▸ **Stated problem A**: Render this sentence from the comment thread on cars as personal spaces into Spanish: "There is something of the reality TV booth in the car video genres as well, the space of truth or confessional where the speaker is going to tell us directly what they really think, as if suspended outside of the social norms and free to be honest."
▸ **Stated problem B**: Go on with the comment thread on cars as personal spaces, picking up after its final line.

Amazing. I think we’re already starting to see car qua programmable room of one’s own—it’s the environment of so many TikTok videos!

Erica Robles Anderson's avatar

It's true! There is something of the reality TV booth in the car video genres as well, the space of truth or confessional where the speaker is going to tell us directly what they really think, as if suspended outside of the social norms and free to be honest. I assume the person and their phone are taking a moment out of home life or work life where such freedom feels impossible, even though nothing prevents the highly public video from being viewed later by exactly these people who are the context of ordinary life.

Brady Dale's avatar

Fascinating

great stuff

this link doesn’t wanna open tho

what were carriage societies??

MJ's avatar

Great post! Driving me wild with ideas:

- Automated food trucks. Imagine hopping on your favorite sushi bus on its loop. Happy hour bus.

- Live music bus. Rooftop jazz bus.

- Trollyification of urban zones. Have them just go back and forth, kind of like those moving walkways at Disneyland or airpots.

- Speaking of: Airport bus. It could soft-screen passengers and automate getting your baggage to the systems that get it on the plane.

▸ **Record excerpts**:
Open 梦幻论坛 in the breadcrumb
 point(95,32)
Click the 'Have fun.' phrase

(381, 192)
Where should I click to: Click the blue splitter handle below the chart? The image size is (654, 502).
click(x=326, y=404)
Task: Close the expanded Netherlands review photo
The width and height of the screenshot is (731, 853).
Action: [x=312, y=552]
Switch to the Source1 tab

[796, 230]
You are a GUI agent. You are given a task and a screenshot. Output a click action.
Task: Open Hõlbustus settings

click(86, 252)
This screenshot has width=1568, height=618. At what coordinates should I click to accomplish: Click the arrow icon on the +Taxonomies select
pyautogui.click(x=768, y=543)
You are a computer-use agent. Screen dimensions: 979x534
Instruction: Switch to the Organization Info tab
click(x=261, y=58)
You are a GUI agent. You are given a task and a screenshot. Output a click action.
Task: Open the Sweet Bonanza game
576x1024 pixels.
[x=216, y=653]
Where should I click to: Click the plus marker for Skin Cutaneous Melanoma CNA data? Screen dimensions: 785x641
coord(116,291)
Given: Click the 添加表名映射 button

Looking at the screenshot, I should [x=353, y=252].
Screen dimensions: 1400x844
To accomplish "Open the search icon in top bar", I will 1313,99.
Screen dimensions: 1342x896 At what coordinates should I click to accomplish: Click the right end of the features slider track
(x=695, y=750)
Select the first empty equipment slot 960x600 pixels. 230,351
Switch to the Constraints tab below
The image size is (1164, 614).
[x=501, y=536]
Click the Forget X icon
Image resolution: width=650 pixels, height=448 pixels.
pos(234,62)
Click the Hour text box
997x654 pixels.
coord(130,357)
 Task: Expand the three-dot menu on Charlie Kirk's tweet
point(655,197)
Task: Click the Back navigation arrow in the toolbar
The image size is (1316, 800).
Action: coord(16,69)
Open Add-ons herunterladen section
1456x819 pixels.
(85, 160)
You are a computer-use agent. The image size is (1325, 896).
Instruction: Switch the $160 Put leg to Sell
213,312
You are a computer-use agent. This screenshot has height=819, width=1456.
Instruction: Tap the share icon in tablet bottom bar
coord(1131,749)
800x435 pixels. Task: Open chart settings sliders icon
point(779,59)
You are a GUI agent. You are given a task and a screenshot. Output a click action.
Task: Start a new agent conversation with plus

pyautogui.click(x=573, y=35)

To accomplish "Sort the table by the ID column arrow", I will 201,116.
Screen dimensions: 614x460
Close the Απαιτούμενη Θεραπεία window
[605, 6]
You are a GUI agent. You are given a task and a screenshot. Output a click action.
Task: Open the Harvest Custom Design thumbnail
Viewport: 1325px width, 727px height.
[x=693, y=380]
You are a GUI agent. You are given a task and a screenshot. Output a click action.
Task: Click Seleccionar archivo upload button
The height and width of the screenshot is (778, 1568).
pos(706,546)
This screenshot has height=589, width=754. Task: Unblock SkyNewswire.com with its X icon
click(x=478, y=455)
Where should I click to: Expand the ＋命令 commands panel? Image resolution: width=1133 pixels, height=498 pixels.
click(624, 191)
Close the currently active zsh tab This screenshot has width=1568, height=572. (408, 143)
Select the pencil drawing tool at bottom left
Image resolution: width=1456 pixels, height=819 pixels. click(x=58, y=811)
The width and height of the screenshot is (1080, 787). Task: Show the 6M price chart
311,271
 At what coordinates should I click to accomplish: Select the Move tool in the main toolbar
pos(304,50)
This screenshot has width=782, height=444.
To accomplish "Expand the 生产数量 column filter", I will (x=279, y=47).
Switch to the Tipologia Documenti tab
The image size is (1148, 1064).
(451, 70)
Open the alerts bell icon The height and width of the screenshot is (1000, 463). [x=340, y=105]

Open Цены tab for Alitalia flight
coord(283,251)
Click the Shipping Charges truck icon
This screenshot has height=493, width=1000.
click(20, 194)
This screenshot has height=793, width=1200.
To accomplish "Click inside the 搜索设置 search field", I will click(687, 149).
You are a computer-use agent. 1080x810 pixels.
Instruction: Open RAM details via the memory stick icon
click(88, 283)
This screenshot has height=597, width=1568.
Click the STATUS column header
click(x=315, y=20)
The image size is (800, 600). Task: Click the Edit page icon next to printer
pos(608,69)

▸ **Reply A**: Hay también algo de la cabina de los reality shows en los géneros de videos grabados en el coche: el espacio de la verdad o del confesionario, donde quien habla va a decirnos directamente lo que realmente piensa, como si estuviera suspendido fuera de las normas sociales y libre para ser sincero.

▸ **Reply B**:
Erica Robles Anderson's avatar

Ah thanks for looking at this and the heads up about the link. I hope I fixed it. In case there is trouble, I was citing this lovely thesis: Barnard-Edmunds, Gabriella (2020) Material Mobility and the Horse-Drawn Carriage in the Age of Austen. PhD thesis, University of York. If there is car culture, there must be carriage society?

Erica Robles Anderson's avatar

I love this. Opening from a conveyance to a location creates a whole pool of possibilities for reimagining the role of mobility in public life.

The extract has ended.